In the development post below, condense the paragraph beginning "After getting the fragment shader code" into a short bulleted list that keeps its main facts.

§ **DOCUMENT TEXT**
******************************
Pics out of the way first this time.
http://www.blackrayne.net/27/fs_shot0015.jpg
Shot of my current test map. Just wanted to get the tri counts up to test the room system out. This is part of a map containing two towers like this.
http://www.blackrayne.net/27/maxscene_watertest.png
The red geometry is the visible scene mesh, the purple and green cylenders are "room hulls" for visiblity culling. 6 rooms total.
Work continues on updating quake3 into a more modern engine...
Theres no water
After getting the fragment shader code and new T&L style surface management code in, I wanted to see about going and doing HalfLife 2 style water. The basic premise for reflective/refractive water is you sample two specially crafted renders of your scene into a pixel shader, with the lions share of hard work being the actual setup and render of the two extra scene renders per frame you're required to do.
First you need to mask off and draw just whatever is going on underneath the water for the (faked) underwater refraction drawing.
Then you have to draw a mirror view of the scene for the waters reflection plane with the underwater stuff masked out.
I got as far as producing a test map for this with an encapsulating brush defining the boundary between the two areas (under water and not) when I realised that the work I was putting into this one special water case was largely following work I could have been doing to create a new visibility determination scheme...
New vis was already on the Big Wish List of things we needed to see about; Q3's PVS system looks great on paper, but in practice and with q3map2, you're really praying for things to work right once you're bringing out the hint brushes to get a larger map performing well.
******************************
§ **MATERIAL SHOWN**
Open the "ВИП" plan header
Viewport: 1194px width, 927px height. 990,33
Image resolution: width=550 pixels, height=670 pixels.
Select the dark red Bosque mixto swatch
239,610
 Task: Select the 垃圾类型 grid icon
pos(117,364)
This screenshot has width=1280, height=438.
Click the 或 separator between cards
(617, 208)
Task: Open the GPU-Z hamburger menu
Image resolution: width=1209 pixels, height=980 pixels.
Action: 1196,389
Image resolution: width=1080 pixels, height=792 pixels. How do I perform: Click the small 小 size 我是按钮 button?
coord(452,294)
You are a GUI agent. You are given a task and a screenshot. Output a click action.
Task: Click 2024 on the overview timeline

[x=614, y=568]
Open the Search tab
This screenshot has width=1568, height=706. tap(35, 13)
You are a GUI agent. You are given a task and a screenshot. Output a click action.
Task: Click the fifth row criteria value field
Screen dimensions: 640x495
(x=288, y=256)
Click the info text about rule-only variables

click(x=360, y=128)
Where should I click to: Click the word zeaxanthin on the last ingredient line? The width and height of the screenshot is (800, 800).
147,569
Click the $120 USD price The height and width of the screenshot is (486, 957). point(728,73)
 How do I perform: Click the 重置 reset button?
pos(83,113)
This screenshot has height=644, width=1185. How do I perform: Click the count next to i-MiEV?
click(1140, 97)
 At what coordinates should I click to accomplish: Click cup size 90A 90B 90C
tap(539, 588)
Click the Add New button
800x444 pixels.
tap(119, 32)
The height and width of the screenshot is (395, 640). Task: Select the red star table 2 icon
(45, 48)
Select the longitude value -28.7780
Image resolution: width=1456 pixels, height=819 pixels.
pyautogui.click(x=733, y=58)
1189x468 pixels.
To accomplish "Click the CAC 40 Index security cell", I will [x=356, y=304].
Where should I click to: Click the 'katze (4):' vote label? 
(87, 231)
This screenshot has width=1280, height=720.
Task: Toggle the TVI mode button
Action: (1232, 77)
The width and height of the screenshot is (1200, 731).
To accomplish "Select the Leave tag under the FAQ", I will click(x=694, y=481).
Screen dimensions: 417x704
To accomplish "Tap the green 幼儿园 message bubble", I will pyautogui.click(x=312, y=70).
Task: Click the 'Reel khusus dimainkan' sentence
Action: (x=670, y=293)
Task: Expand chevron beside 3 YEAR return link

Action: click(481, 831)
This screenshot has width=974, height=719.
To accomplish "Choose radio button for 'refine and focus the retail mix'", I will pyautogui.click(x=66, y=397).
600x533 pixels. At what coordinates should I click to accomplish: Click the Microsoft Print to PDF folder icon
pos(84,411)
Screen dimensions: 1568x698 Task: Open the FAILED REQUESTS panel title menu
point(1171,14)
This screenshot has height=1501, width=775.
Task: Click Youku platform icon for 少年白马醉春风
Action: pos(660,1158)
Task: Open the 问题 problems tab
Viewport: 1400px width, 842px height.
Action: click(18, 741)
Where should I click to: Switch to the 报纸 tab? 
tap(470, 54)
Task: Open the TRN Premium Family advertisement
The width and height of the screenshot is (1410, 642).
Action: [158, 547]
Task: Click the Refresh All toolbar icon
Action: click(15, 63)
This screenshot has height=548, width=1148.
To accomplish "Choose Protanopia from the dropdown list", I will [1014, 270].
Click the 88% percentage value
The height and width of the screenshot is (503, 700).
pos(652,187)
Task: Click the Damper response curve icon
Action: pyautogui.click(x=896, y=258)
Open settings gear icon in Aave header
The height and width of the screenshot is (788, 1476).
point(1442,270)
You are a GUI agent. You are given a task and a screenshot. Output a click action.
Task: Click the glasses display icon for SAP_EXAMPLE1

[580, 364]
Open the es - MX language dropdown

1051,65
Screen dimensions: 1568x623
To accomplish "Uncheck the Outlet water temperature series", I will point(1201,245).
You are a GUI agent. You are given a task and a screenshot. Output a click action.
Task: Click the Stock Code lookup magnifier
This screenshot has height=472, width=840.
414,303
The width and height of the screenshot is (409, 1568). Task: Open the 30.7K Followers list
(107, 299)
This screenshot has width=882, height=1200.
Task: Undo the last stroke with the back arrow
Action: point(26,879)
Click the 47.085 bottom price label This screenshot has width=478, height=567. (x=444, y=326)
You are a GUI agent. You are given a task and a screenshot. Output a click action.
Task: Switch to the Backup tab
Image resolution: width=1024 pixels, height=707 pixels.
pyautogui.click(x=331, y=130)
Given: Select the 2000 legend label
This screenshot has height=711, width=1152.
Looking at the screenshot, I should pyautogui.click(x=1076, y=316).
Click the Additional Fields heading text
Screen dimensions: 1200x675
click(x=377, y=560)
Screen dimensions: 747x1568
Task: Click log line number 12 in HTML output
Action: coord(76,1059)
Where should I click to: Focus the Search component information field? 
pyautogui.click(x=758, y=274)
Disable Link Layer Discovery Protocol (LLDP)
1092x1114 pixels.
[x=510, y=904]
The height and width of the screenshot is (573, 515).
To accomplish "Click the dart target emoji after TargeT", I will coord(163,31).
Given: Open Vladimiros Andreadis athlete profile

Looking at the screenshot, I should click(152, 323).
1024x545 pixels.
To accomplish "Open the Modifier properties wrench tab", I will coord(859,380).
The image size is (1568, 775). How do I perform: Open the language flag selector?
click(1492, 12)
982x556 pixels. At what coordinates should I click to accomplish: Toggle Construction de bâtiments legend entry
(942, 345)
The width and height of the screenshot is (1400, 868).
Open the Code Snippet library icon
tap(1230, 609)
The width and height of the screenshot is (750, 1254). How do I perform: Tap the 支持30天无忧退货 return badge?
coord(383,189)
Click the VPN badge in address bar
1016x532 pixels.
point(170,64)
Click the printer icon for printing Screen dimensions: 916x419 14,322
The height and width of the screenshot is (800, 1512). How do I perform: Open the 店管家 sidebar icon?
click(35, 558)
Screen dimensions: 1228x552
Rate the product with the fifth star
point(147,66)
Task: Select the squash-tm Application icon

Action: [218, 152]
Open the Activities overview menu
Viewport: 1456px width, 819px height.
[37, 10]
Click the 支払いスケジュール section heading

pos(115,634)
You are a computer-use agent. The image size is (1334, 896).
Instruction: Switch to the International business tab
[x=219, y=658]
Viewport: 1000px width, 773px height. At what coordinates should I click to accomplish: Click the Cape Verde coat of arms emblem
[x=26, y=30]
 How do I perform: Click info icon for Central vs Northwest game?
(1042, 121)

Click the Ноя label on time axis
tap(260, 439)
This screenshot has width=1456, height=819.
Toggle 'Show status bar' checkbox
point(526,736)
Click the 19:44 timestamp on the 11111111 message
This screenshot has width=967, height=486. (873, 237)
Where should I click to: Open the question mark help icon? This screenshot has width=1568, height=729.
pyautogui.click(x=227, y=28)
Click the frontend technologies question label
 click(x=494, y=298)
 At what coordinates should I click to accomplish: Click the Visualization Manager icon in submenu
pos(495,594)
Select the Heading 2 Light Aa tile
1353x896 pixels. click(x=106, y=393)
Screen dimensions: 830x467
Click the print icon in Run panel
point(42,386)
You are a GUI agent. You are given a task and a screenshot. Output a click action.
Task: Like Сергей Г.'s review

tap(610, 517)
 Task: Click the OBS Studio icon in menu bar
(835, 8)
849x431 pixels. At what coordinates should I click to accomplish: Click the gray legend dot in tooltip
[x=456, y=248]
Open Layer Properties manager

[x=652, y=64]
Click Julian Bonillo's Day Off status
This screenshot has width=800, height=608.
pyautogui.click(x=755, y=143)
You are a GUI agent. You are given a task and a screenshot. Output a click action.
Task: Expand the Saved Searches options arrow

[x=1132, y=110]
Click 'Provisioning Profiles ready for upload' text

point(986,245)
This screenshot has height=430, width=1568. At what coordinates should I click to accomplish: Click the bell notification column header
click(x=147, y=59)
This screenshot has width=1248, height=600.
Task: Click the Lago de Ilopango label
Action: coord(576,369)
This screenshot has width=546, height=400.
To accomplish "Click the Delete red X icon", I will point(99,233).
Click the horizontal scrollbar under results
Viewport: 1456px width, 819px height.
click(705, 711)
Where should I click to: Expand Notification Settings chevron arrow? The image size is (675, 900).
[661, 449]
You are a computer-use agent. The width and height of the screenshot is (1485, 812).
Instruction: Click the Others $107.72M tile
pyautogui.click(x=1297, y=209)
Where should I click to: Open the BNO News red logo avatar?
******************************
§ **REPLY TO THE EXERCISE**
- With the fragment shader code and new T&L-style surface management code in place, the next aim was HalfLife 2 style water.
- Reflective/refractive water samples two specially crafted renders of the scene in a pixel shader.
- Most of the hard work is setting up and rendering those two extra scene renders each frame.